Kurdische Frauenrechtlerin muss in Berlin als mutmaßliches PKK-Mitglied vor Gericht. Ein Gespräch mit Lukas Theune (junge Welt vom 25.10.2019)
Interview: Gitta Düperthal
An diesem Freitag beginnt vor dem Kammergericht Berlin der Prozess gegen die Kurdin Yildiz Aktas nach Paragraph 129b des Strafgesetzbuchs. Der Vorwurf lautet auf Mitgliedschaft in einer »ausländischen terroristischen Vereinigung«. Als solche gilt die Arbeiterpartei Kurdistans, PKK, in der BRD. Ein Prozess wird eröffnet, wenn das Bundesjustizministerium eine Verfolgungsermächtigung erteilt . Was wird Aktas vorgeworfen?
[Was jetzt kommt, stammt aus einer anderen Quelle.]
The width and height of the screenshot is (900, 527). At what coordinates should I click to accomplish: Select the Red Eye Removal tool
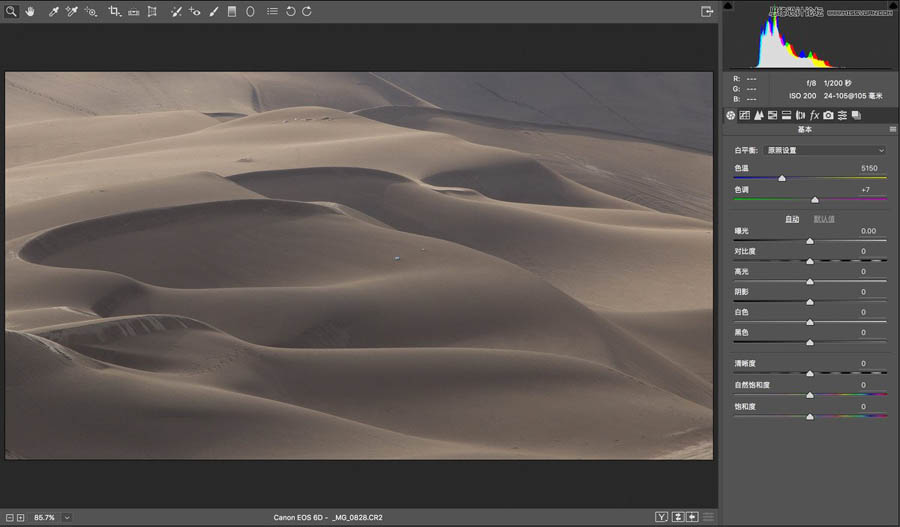point(194,11)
Yildiz Aktas wird beschuldigt, sich von Sommer 2013 bis Winter 2014 als PKK-Mitglied strafbar gemacht zu haben. Sie soll Veranstaltungen organisiert, sich an Demonstrationen beteiligt haben und ähnliches. Zuvor hatte sie sich jahrzehntelang als feministische kurdische Politikerin in der Türkei für Frauenrechte eingesetzt. Somit wird hier gezielt eine Vertreterin der kurdischen Frauenbewegung wegen Mitgliedschaft in der PKK in den Fokus von Ermittlungen genommen.
Beziehen sich die Ermittlungsbehörden auch darauf?
Ja. Das Bundeskriminalamt beschreibt explizit, dass es in PKK-Gremien Doppelspitzen aus jeweils einem Mann und einer Frau gibt. Wird Yildiz Aktas verurteilt, ist zu befürchten, dass es weitere kurdische Frauenrechtlerinnen trifft. In ihrem Fall hat das Bundesjustizministerium im Mai eine Einzelermächtigung erteilt, um sie vor Gericht zu stellen. Ich habe am Montag einen Antrag an die Bundesjustizministerin Christine Lambrecht, SPD, gestellt, diese Ermächtigung sofort wieder zurückzunehmen. Zu konstatieren ist, dass in Deutschland nach wie vor nicht türkische Kriegsverbrecher, sondern Folteropfer aus der Türkei wie Yildiz Aktas verfolgt werden. Dies ist besonders vor dem Hintergrund des Krieges skandalös, den die Türkei gegen Kurdinnen und Kurden in Nordsyrien führt und den die Bundesregierung als völkerrechtswidrig betrachtet. Es darf ja wohl nicht wahr sein, dass die Opposition gegen den türkischen Präsidenten Recep Tayyip Erdogan hier vor Gericht gestellt wird.
Was ist eigentlich in diesem Ministerium los?
Das interessiert mich auch. Lambrecht hat sich in der Vergangenheit immer wieder kritisch zu Erdogan geäußert. Mein Schreiben ist an sie persönlich gerichtet; ich hoffe, dass es ihr vorliegt.
Wie erklären Sie sich, dass die Kriminalisierung von Kurdinnen und Kurden mit dem Terrorismusvorwurf auch hier kein Ende findet, während die türkische Armee in Nordsyrien mit Dschihadisten kooperiert und Kriegsverbrechen begeht?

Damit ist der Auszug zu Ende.